We used two complementary approaches to assess the economic value of the health benefits associated with dietary change. First, using “cost-of-illness” techniques (23, 25), we calculated the direct health-care costs and the indirect costs of informal care and lost work days that are associated with deaths from specific diseases. Second, we used region-specific data on the willingness of individuals to pay for incremental mortality reductions, the “value of statistical life” (VSL) (21, 22), to obtain an estimate of the cost of the lives (and life-years) saved under each dietary scenario. The two approaches span the range of potential valuation methods (33, 34); the VSL approach is commonly used in cost-benefit analysis (22) to indicate societal preferences whereas the cost-of-illness approach, in particular its direct cost component, highlights the economic impact on the health-care sector and on patients (23, 25).

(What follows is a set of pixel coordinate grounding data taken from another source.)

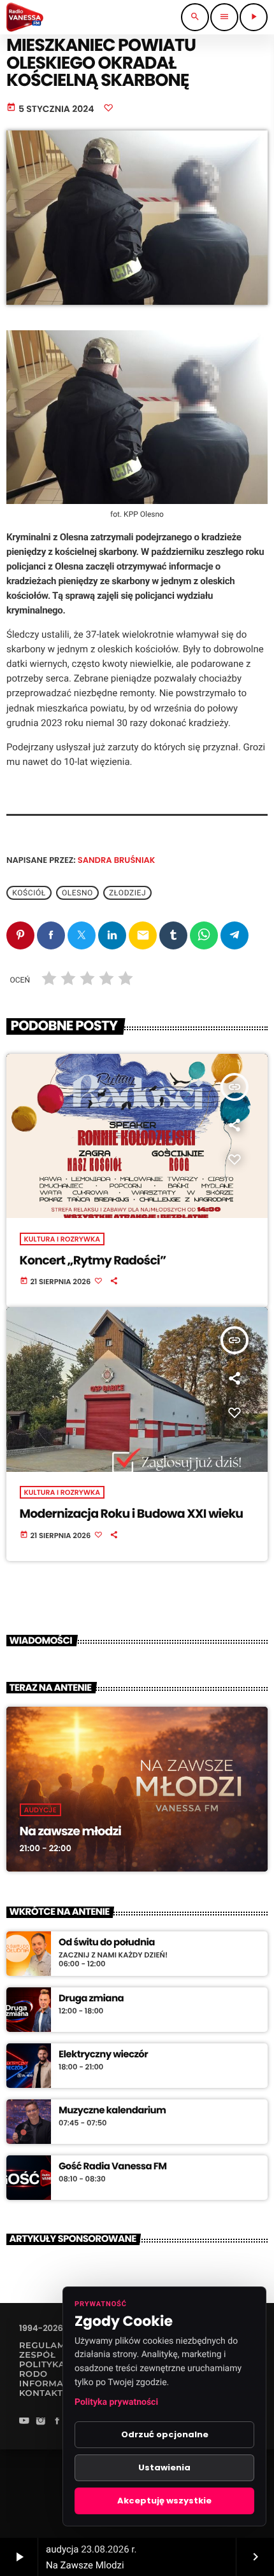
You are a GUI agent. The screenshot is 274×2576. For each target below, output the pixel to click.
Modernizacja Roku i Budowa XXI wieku (131, 1513)
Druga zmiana (91, 1999)
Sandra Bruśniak (116, 860)
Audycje (40, 1810)
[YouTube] (24, 2422)
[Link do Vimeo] (24, 17)
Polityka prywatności (116, 2402)
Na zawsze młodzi (71, 1831)
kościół (29, 892)
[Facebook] (57, 2422)
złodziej (127, 892)
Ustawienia (164, 2467)
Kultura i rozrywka (62, 1239)
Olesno (77, 892)
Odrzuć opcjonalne (164, 2434)
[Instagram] (41, 2422)
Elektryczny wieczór (103, 2055)
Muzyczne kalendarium (112, 2111)
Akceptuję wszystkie (164, 2501)
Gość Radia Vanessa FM (113, 2167)
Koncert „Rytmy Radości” (93, 1260)
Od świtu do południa (107, 1943)
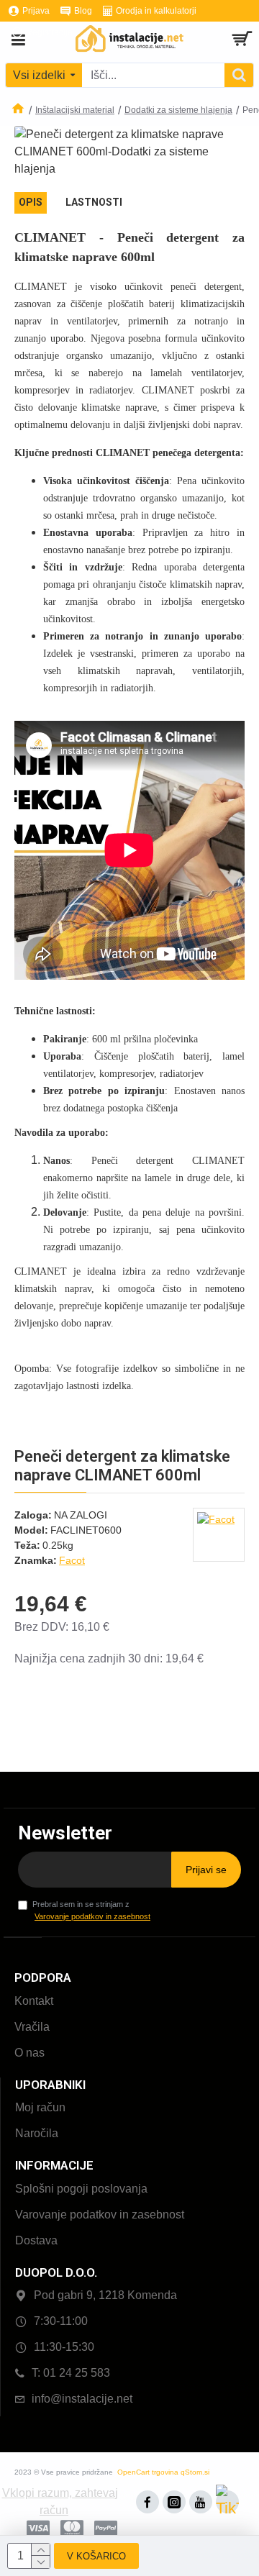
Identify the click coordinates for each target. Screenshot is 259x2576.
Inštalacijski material (74, 110)
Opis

Using the cost-of-illness approach, we estimate that the health-related cost savings of moving to the diets based on dietary guidelines (HGD) from that assumed in the REF scenario will be 735 billion US dollars per year ($735 billion⋅y−1) in 2050 with values in the range [based on uncertainties in the cost transfer method (Methods)] $482–987 billion⋅y−1 (Fig. 2). Greater savings occur with the adoption of vegetarian diets (VGT, $973 billion⋅y−1, range $644–1,303 billion⋅y−1) and vegan diets ($1,067 billion⋅y−1, range $708–1,426 billion⋅y−1). As a percentage of expected world gross domestic product (GDP) in 2050, these savings amount to 2.3% (1.5–3.1%) for HGD diets, 3.0% (2.0–4.0%) for VGT diets, and 3.3% (2.2–4.4%) for VGN diets. About two thirds of the savings (64–66% across the nonreference scenarios) were due to reductions in direct health care-related costs, a third (31–33%) to less need for unpaid informal care (although this figure is an underestimate because we were not able to obtain estimates of the indirect costs of diabetes), and a small fraction (3–4%) to reduced productivity from lost labor time (SI Appendix, Fig. S12). Although more than twice as many deaths were avoided in developing countries than in developed ones, more than half of all cost savings (54–56%) occurred in developed countries due to their higher health expenditure and income (SI Appendix, Fig. S12 and Fig. 1A).
The value-of-statistical-life approach led to much higher estimates of the economic benefits associated with dietary change (Fig. 2). For the HGD scenario, we estimate that the monetized value associated with diet-related changes in mortality amount to 21 trillion (or 1012) US dollars per year ($21 trillion⋅y−1) in 2050 with a range (again reflecting uncertainties in the methodology) of $10–31 trillion⋅y−1. The values we obtain for the VGT diet are $28 trillion⋅y−1 ($14–42 trillion⋅y−1), and for the VGN diet $30 trillion⋅y–1 ($15–46 trillion⋅y−1). In terms of percentage of expected global GDP in 2050, these values amount to 9% (4–14%) for HGD diets, 12% (6–18%) for VGT diets, and 13% (6–20%) for VGN diets (Fig. 2). A criticism of the VSL approach, which treats each avoided death as equally valuable, is that most of the avoided deaths occur late in life (SI Appendix, Fig. S4). Recalculating the estimates by monetizing the years of life saved reduces them by approximately one half (Fig. 2). The regional distribution of the monetized economic benefits broadly corresponds to the distribution of changes in mortality despite regional variation in the value of statistical life (SI Appendix, Fig. S13).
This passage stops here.